According to the wisdom of the day, kids experiencing gender dysphoria need to be treated affirmingly as early—and as radically—as possible. For the time being, surgery and hormone therapy have to wait until age sixteen. But before that, adolescents can be prescribed puberty blockers, and even younger children are encouraged to transition “socially,” by adopting the name, dress, and mannerisms of their preferred gender.
All of this is in spite of the fact that gender dysphoria in children sees very low rates of persistence—ranging from 2.2% to 30% in males and from 12% to 50% in females, according to the DSM-5. As Dr. Kristina Olson, a research psychologist at the University of Washington, put it, “We just don’t have definitive data one way or another.” The truth is that no one can predict whether a gender dysphoric kid will feel the same way years later. That’s why Olson is leading a study of 300 trans kids that will track outcomes over twenty years. “To be able to, hopefully, answer which children should or should not transition,” she said. In the meantime, many of those children will be encouraged to go ahead and make life-altering medical decisions in light of scientific ignorance.

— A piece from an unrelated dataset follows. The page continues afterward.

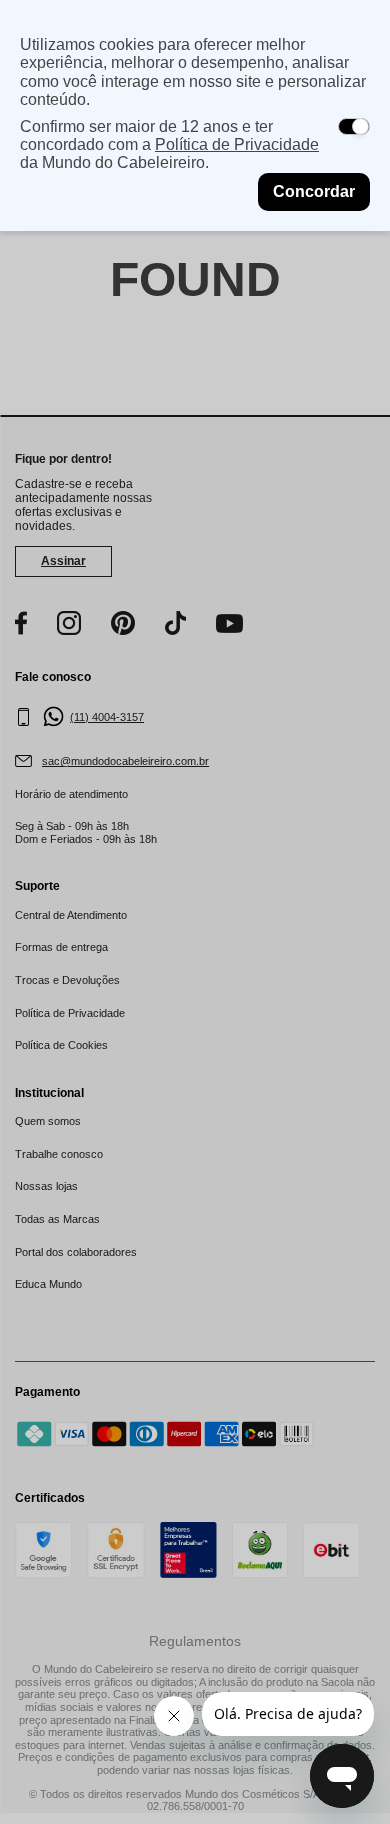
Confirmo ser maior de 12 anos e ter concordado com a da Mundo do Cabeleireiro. (169, 145)
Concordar (314, 191)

Standards Are Getting Looser, Not More Stringent
The standard medical and social response to gender dysphoria is to encourage and affirm the child’s self-diagnosis and to provide hormone therapies and unnecessary social and medical gender transitions without thoroughly exploring alternative effective treatment plans.
In fact, a team of international doctors affiliated with The Endocrine Society, the Pediatric Endocrine Society, and the World Professional Association of Transgender Health—all of which are held in esteem in this field of medicine—is rewriting treatment guidelines so that a medically induced gender change may be recommended for children even younger than sixteen. This represents a huge departure from what were already lenient guidelines for treating children who feel they are in the wrong gender.
Until now, the guidelines recommended giving preadolescent children puberty blockers to give more time to decide about going forward with more invasive treatment. But under the new guidelines, the more invasive treatment of cross-gender hormones will be recommended for children younger than age sixteen. Many physical effects of hormones, such as reduced bone density and reduced fertility, are irreversible. Other risks haven’t been studied at all.
Making an Informed Decision Is Impossible
Recently an email arrived in my inbox with the subject “I wish I listened to you” from a young man who regrets taking cross-sex hormones and undergoing surgery.
I’m only in my mid [twenties]. I transitioned in my teens and had surgery. I was [too] young to make such a decision. I’ve sunken into such a deep regret. I don’t even feel transgender anymore. I feel like my old self. I am happy with a female appearance but that is all I really needed. I feel like I was brainwashed by the transgender agenda and by gender norm expectations. I would do anything to [have] my penis back. My feelings were confusing and I thought they would never go away. I’m just a guy who’s really in touch with my feminine side. I can’t believe what I’ve done to my life. And now I have no choice but to take hormones forever. I don’t know what to do. I feel like I’m losing my mind. All I would have had to do was discontinue my hormones and everything would have been alright. I honestly feel 100% normal and okay . . . if only I had never had that surgery.
This young man’s body is permanently damaged because doctors, who have no definitive idea as to who will persist in a condition of gender dysphoria, propose irreversible treatments for young people who feel conflicted about gender. But as this young man found out, even strongly held feelings change.